It’s the season of love; Even after Valentine’s Day there’s still plenty of leftover decorations to go around. However, you don’t just spell love “L-O-V-E”; there’s another way to spell it: T-R-U-S-T.
We’re talking about estate planning. While setting up a trust for your kids, grandkids, and relatives might not be as flashy of a gift as a new Ferrari, it actually will have even more value in the long run. There are some common misconceptions about trusts—or, rather, about last wills being better than trusts—so, in this article, we will clarify what a trust is and why it’s beneficial.
What is a trust?
A trust is a three-party relationship. The relationship consists of the trustor, trustee, and beneficiary. The trustor, also known as a donor, conveys property or assets to the trustee. The trustee acts as a receiver. After the property is transferred to the trustee, the trustee acts as a nominal owner of the assets. At the moment the trustor specifies (usually upon said trustor’s death), the trustee conveys the property to the beneficiary, who then becomes the property’s owner.
Lastly, you should know what the term “trust agreement” means. A trust agreement specifies the rules of the trust and manner in which the trust should be followed.

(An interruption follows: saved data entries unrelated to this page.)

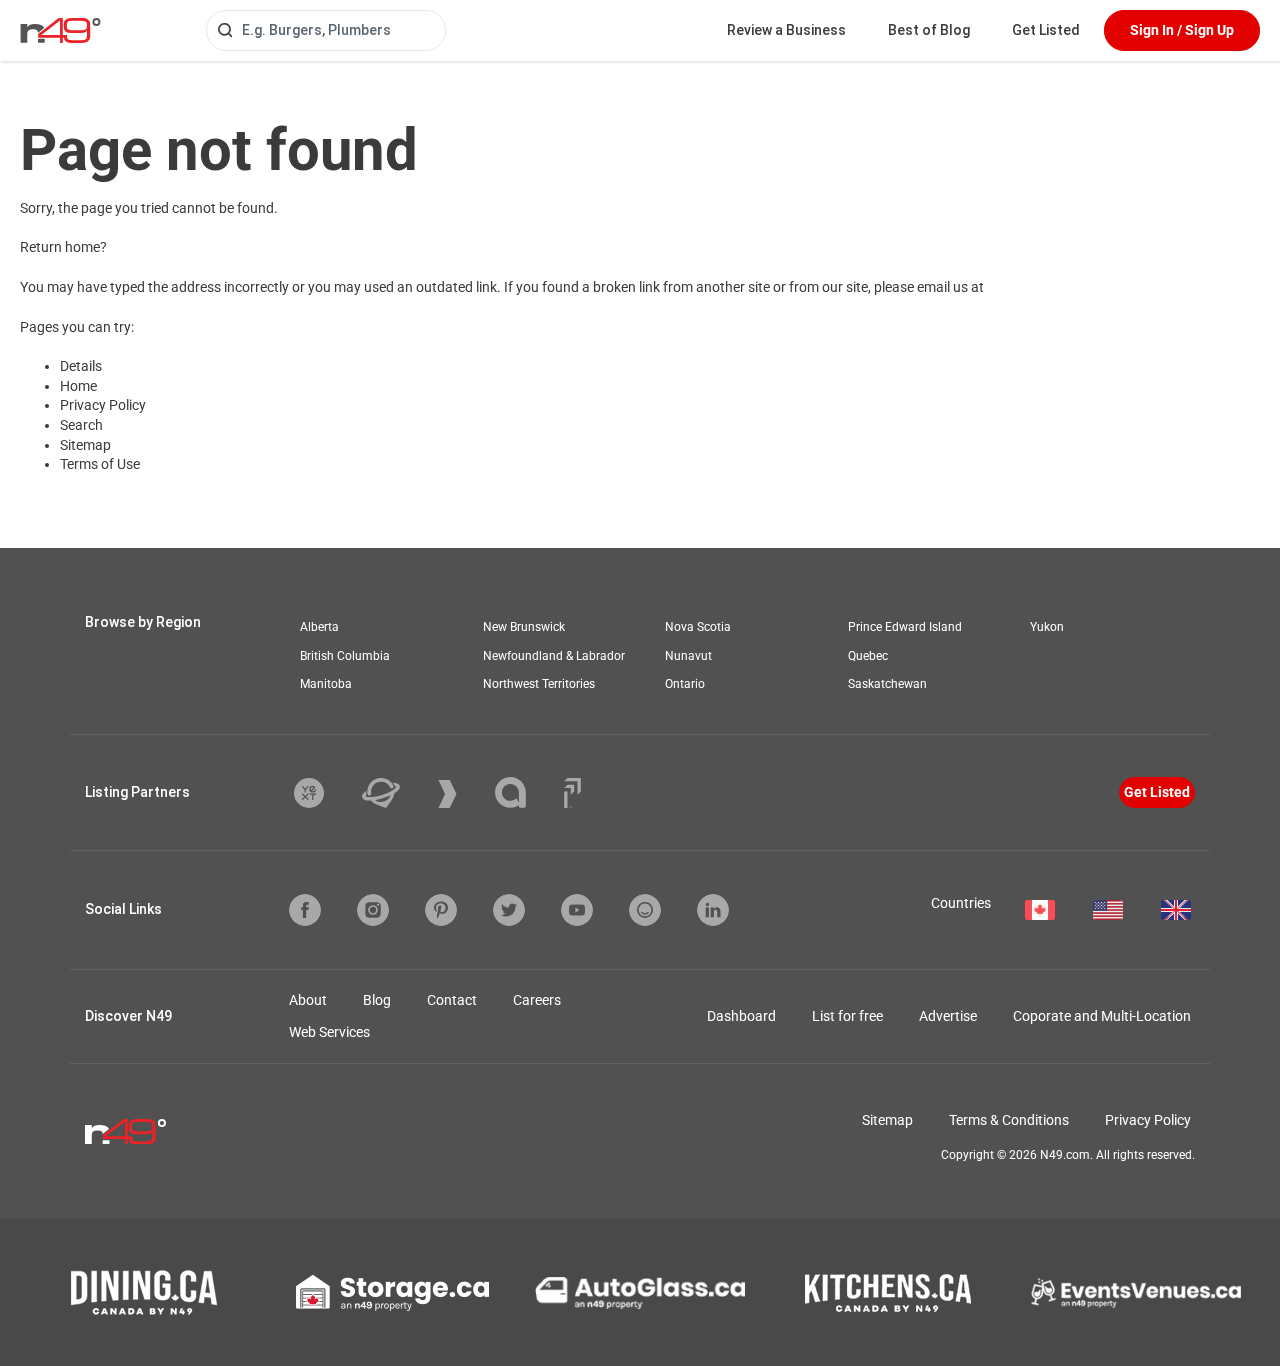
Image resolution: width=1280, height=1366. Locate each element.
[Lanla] (525, 792)
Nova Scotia (698, 627)
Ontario (685, 684)
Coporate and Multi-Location (1102, 1016)
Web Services (329, 1032)
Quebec (868, 656)
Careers (537, 1000)
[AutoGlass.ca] (640, 1293)
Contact (452, 1000)
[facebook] (305, 910)
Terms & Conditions (1009, 1120)
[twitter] (509, 910)
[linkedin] (713, 910)
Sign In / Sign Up (1182, 30)
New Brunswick (524, 627)
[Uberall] (396, 793)
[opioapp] (645, 910)
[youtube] (577, 910)
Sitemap (85, 445)
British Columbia (345, 656)
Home (78, 386)
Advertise (948, 1016)
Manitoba (326, 684)
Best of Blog (929, 30)
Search (81, 425)
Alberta (319, 627)
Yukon (1047, 627)
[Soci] (572, 793)
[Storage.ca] (392, 1293)
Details (81, 366)
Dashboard (741, 1016)
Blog (377, 1000)
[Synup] (462, 794)
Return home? (63, 247)
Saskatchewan (887, 684)
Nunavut (688, 656)
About (308, 1000)
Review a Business (786, 30)
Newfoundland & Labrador (554, 656)
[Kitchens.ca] (888, 1293)
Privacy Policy (103, 405)
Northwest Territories (539, 684)
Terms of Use (100, 464)
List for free (847, 1016)
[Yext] (324, 793)
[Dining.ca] (144, 1292)
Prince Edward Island (905, 627)
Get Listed (1046, 30)
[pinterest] (441, 910)
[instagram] (373, 910)
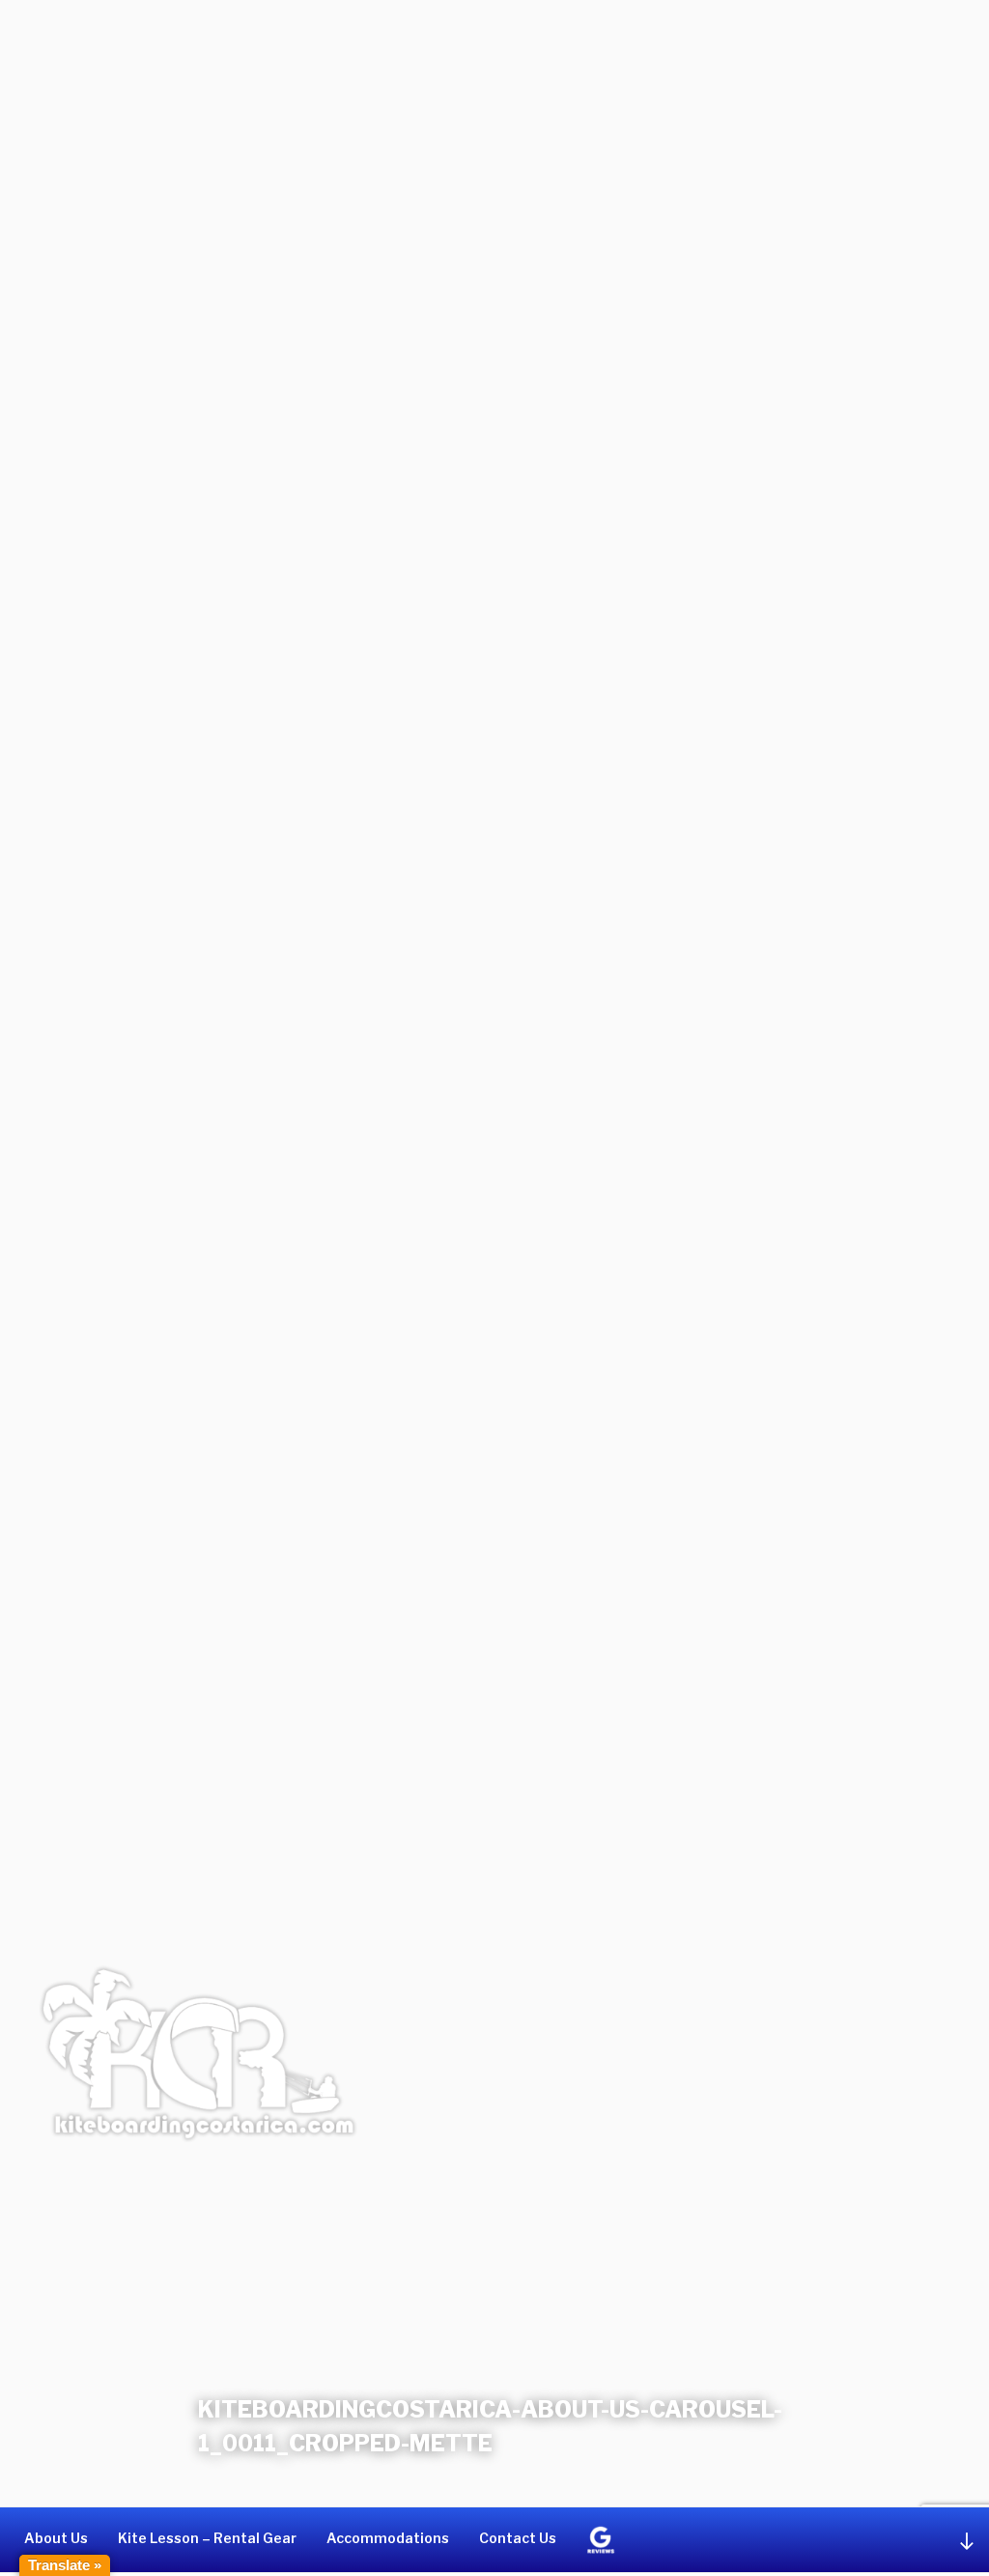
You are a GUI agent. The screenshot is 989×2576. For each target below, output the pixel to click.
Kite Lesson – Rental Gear (207, 2538)
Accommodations (387, 2538)
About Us (56, 2538)
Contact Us (517, 2538)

There are also federal and state law rules that must be followed in conjunction with the provisions of the trust agreement.
There are many different reasons to get a trust, including reducing your estate tax, protecting your assets after you die, and avoiding probate court. There are many different types of trusts, so consult with your estate planner to find out which one is best for your circumstances.
Why not just get a last will and testament?
A last will and testament goes into effect after you die. It also must go through probate court, and you are often subject to more taxes than you would be with a trust. Probate court is a long, arduous process, and your beneficiaries do not receive their gifts immediately. Though a will is cheaper to set up, it does not pay off as well in the long run.
What are the benefits of a trust?
There are several benefits of a trust. First, you can avoid probate court, as stated above. Second, a trust is effectively immediately and can be changed if something happens. When you set up your trust, it is known as an inter vivos trust. You then decide if it is revocable or irrevocable. Revocable trusts allow you to change your mind. This flexibility is beneficial. Thirdly, you can shield your estate from certain taxes through a trust, and, lastly, you are able to decide the manner in which your assets are distributed, as well as the timing. These four benefits are just some of the many that make a trust a great idea.
Because of the safety and reliability a trust provides, it’s clear that there’s more than just one way to spell “love.”